1 process_comments
Dave Morriss edited this page 2024-06-04 16:48:09 +01:00

NAME

process_comments

Process incoming comment files as email messages or JSON files

VERSION

This documentation refers to process_comments version 0.2.6

USAGE

./process_comments [-help] [-doc] [-debug=N] [-[no]dry-run]
    [-verbose ...] [-[no]live] [-[no]json] [-config=FILE]

./process_comments -dry-run
./process_comments -debug=3 -dry-run
./process_comments -verbose
./process_comments -help
./process_comments -json
./process_comments -config=.hpr_livedb.cfg

OPTIONS

  • -help

    Prints a brief help message describing the usage of the program, and then exits.

  • -doc

    Prints the entire embedded documentation for the program, then exits.

  • -debug=N

    Enables debugging mode when N > 0 (zero is the default). The levels are:

    • 1

      N/A

    • 2

      N/A

    • 3

      Prints all of the information described at the previous levels.

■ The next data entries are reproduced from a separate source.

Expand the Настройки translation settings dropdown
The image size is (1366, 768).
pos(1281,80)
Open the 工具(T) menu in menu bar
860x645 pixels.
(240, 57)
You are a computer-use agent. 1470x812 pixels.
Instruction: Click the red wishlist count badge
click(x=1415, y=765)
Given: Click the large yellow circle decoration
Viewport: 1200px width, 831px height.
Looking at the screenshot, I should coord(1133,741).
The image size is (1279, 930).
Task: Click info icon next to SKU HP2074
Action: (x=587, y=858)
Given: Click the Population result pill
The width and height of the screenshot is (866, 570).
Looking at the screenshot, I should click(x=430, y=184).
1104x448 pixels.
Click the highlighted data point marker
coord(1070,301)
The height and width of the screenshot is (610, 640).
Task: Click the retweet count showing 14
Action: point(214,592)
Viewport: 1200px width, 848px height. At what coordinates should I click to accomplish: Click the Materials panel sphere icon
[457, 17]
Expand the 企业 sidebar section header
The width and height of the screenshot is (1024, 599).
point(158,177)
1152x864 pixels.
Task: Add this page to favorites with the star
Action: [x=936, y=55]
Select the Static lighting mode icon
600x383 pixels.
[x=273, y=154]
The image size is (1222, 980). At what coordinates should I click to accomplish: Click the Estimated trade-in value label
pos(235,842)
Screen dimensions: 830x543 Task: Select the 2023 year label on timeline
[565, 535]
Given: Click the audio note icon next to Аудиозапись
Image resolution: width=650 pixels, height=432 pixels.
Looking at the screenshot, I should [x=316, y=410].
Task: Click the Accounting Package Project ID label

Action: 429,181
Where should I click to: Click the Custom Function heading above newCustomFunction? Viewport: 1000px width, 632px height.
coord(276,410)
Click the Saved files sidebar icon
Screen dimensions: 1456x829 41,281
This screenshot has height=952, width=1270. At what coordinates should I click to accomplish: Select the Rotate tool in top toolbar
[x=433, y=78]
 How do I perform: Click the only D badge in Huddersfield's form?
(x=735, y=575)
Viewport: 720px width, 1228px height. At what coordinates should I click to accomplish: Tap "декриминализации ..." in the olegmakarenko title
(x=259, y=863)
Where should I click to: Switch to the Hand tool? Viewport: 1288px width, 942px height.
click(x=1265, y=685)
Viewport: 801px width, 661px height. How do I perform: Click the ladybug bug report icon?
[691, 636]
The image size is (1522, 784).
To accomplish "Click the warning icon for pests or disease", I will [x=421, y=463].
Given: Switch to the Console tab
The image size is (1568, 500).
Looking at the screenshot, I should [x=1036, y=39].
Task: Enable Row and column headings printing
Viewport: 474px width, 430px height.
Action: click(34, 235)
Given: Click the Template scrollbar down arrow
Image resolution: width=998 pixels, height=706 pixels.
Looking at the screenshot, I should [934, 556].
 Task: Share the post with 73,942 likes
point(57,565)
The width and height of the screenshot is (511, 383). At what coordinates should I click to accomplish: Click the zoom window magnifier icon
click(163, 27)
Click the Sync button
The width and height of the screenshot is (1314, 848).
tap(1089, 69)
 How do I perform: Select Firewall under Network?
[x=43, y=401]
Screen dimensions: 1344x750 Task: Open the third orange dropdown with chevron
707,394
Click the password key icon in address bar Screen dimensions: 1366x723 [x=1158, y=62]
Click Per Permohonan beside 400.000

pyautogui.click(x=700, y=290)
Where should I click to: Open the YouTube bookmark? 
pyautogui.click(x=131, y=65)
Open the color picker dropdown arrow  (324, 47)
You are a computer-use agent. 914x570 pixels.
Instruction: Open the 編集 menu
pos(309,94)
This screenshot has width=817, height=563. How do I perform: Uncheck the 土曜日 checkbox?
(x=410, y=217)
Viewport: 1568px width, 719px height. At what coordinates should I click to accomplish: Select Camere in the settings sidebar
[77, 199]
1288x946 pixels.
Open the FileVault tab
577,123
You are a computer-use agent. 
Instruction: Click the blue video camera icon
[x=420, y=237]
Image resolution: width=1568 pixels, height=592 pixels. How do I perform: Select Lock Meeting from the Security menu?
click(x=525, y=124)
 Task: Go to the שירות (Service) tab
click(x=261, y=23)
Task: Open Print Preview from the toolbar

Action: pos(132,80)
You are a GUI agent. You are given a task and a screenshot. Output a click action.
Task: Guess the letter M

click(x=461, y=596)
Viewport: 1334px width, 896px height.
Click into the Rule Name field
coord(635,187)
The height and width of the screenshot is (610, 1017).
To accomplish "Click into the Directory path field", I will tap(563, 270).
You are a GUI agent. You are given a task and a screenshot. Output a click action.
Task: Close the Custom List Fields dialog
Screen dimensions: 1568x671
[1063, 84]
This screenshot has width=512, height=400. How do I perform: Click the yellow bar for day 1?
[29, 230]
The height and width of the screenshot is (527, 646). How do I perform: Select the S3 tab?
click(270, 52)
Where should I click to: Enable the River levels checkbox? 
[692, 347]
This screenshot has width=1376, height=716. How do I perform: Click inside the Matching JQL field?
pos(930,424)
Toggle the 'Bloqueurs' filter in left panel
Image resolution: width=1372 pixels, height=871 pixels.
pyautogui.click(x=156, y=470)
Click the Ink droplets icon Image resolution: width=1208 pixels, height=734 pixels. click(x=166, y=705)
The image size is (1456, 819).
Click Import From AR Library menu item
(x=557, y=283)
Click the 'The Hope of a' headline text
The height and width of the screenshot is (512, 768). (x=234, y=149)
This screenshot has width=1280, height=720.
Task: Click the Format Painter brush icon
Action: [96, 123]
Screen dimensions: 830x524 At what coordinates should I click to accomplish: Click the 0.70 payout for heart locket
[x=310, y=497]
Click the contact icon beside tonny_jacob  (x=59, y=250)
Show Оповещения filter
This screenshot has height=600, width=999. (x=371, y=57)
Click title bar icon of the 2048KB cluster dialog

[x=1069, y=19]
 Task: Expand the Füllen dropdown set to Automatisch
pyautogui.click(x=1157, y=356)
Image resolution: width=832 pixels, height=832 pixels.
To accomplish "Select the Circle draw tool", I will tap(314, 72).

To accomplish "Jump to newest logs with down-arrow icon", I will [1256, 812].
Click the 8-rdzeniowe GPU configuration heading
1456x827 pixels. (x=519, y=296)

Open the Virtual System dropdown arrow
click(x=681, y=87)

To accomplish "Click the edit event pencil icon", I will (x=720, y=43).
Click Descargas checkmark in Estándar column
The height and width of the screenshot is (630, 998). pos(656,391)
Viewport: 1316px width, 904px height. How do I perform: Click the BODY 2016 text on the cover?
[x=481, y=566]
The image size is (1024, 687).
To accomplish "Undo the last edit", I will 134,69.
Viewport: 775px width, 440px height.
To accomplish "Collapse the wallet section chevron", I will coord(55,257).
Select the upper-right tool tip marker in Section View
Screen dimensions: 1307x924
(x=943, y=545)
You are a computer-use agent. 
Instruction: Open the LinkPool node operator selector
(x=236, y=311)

      Prints the files found in the mail spool area.

      Prints the internal details of the email, listing the MIME parts (if there are any).

      Prints the length of the MIME part matching the desired type, in lines.

      Prints the entirety of the internal structure holding details of the mail file and the comment it contains. This follows the moderation pass.

      Prints the SQL that has been constructed to update the database.

  • -[no]dry-run

    Controls the program's dry-run mode. It is off by default. In dry-run mode the program reports what it would do but makes no changes. When off the program makes all the changes it is designed to perform.

  • -verbose

    This option may be repeated. For each repetition the level of verbosity is increased. By default no verbosity is in effect and the program prints out the minimal amount of information.

    Verbosity levels:

    • 1

      Prints the name of each mail (or JSON) file as it's processed.

      Prints any error messages during message validation, which are also being logged (unless in dry-run mode) and saved for reporting later.

      Prints a notification if the comment is added to the database (or that this would have happened in dry-run mode).

      Prints messages about the moving of each mail (or JSON) file from the processing area, along with any errors accumulated for that file. In dry-run mode simply indicates what would have happened.

      Prints the response code received from the server when invoking the interface for updating comment files there. If in dry-run mode the message produced merely indicates what would have happened.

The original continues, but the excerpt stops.